L’arte del fotografo non è dissimile da quella dell’attore nel momento in cui utilizzano, entrambi, la loro creatività per realizzare il mistero della rappresentazione, essendo anche frutto di un lavoro infaticabile che non contempla alcuna forma di improvvisazione.

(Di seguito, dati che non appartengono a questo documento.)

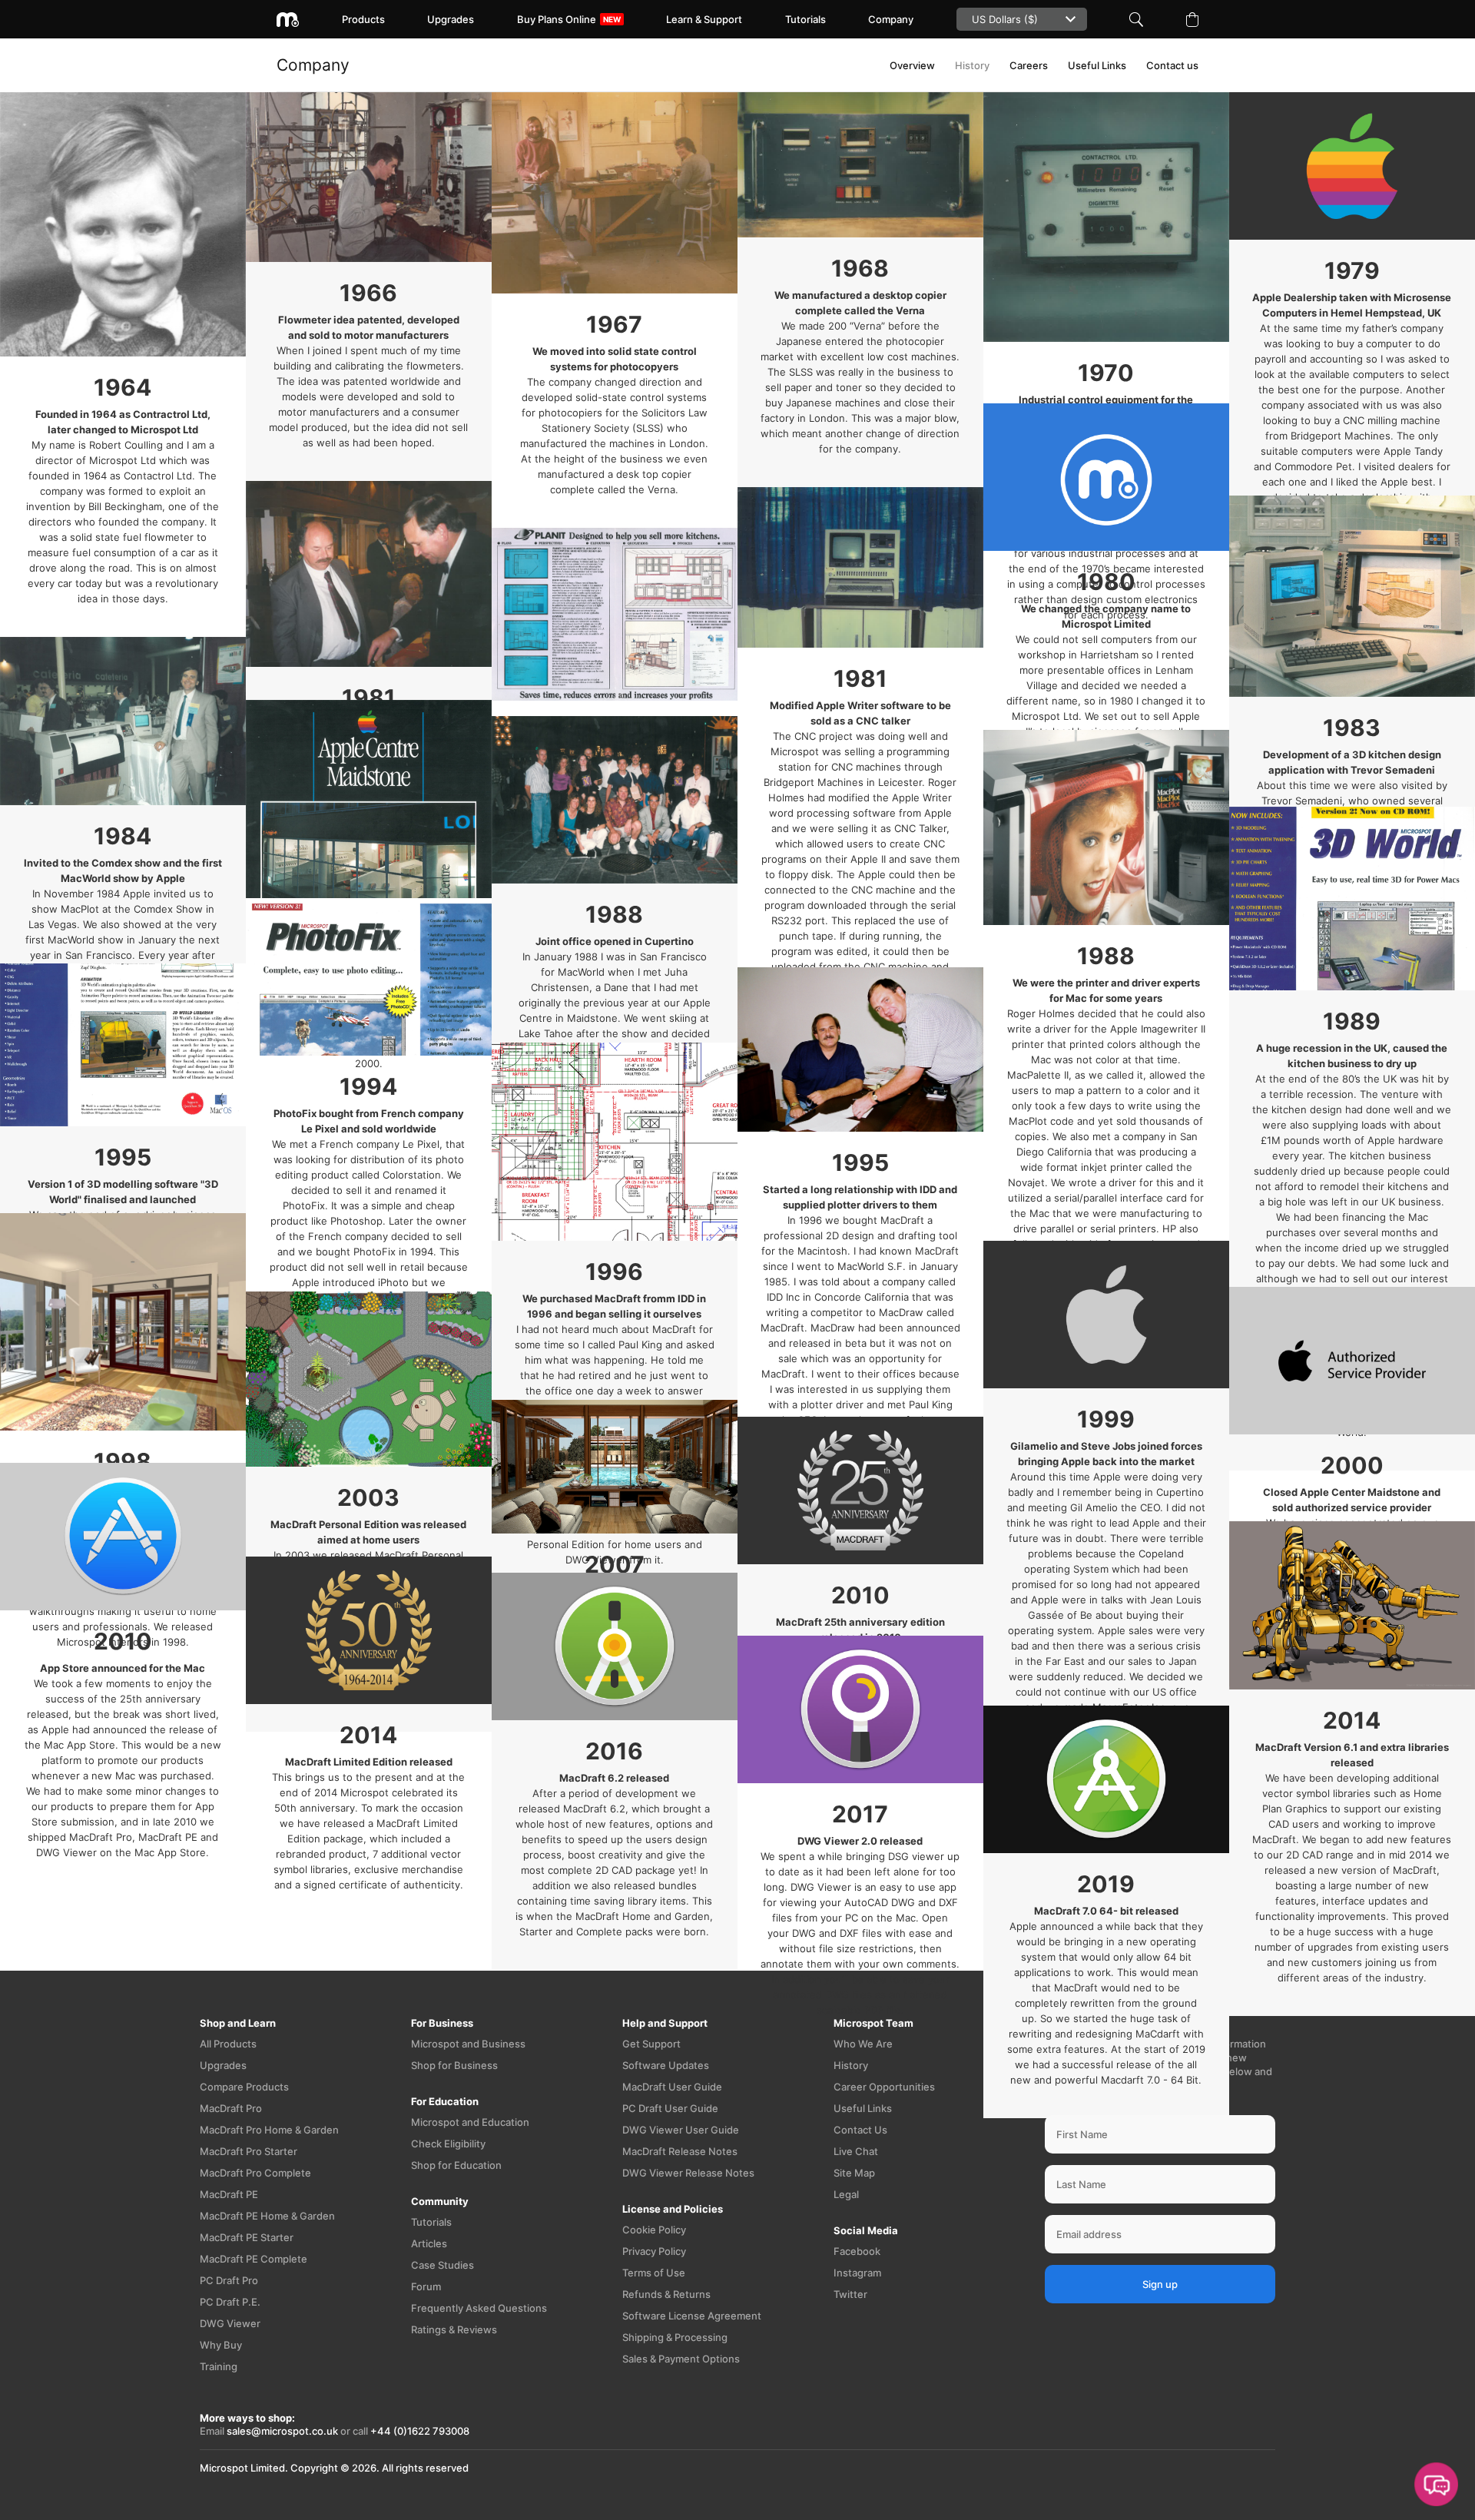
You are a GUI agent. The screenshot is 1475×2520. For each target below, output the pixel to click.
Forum (426, 2286)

Le Pera ha “confezionato” ben cinquantanove spettacoli di Gabriele Lavia, dei quali quarantasette come interprete, offrendoci una galleria preziosa di messinscene che non solo rimarranno nella nostra memoria, come, del resto, gli spettacoli, ma resteranno negli archivi, nelle biblioteche a futura memoria.
Ho più volte sostenuto che le foto di Le Pera contengono già una teatralità che, spesso, è in competizione con quella delle realizzazioni sceniche, le guardi ed hai già l’idea di cosa stia andando a vedere, in esse c’è già un “racconto”, direi alchemico, tra la qualità dell’immagine e la qualità dello spettacolo.
Nei suoi scatti, si notano i sentimenti e le emozioni degli interpreti, le loro inquietudini, nel caso di Lavia, la creatività dell’attore che ha studiato a lungo il personaggio di cui interpreta il pensiero, sia quando si tratta di Sofocle, Shakespeare, Ibsen, Strindberg, Schiller, Cecov, Dostoevskij, Pirandello.
Come dimenticare Il Pellicano, La Signorina Giulia, I Sei Personaggi, L’uomo dal fiore in bocca, come dimenticare le compenetrazioni tra corpo dell’attore e corpo della scena, durante la visione degli spettacoli di Lavia? A che cosa è dovuta questa compenetrazione, se non alla consapevolezza che il regista venga prima dell’attore? Oltre che alla certezza che, sul palcoscenico, si mette a posto il “caos” per raggiungere il “cosmos”?
Tra le testimonianze, Emilia Costantini ricorda come, all’inaugurazione dello Stabile di Roma, l’allora direttore Lavia, esordì con una metafora: “L’Occidente è malato e ha bisogno di una cura da cavallo. Così scopriamo di essere tutti cavalli”.
Il rimedio, per Lavia, è quindi, lavorare sodo, donarsi completamente, offrirsi in olocausto.
Basterebbe osservare attentamente la “Galleria” fotografica di Le Pera per aver un’idea precisa di queste considerazioni, sono immagini vive che rispecchiano il lavoro intellettuale ed ermeneutico dell’attore-regista mentre recita a fianco della Guerritore, di Andrea Jonasson, di Eros Pagni, di Carlo Cecchi, di Mariangela Melato, indimenticabile in “Chi ha paura di Virginia Wolf?”, di Lucia nei “Sei Personaggi”, di Michele Demaria e Barbara Alesse in “L’uomo dal fiore in bocca”, certamente uno degli ultimi suoi capolavori interpretativi.
Ogni sua messinscena diventa un evento, soprattutto quando ha a disposizione i grandi spazi, come il Teatro Greco di Siracusa, dove realizza uno stupefacente Edipo. Le Pera testimonia il lavoro di Lavia utilizzando l’obiettivo per creare, in prospettiva, il rapporto tra attore e spazio scenico, immettendo, nel suo lavoro, la stessa adrenalina dell’attore, al momento del debutto.
Il volume è corredato da una completa teatrografia e dalle testimonianze di Tiberia de Matteis, Marcantonio Lucidi, Nicola Luisotti, Maurizio Giammusso, Arnaldo Pomodoro, Marco Sciaccaluga e da colleghi come Herlitzka e Umberto Orsini.
Tommaso Le Pera – Anna Testa, LAVIA IL TERRIBILE, Manfredi Edizioni 2017, pp 312, € 39.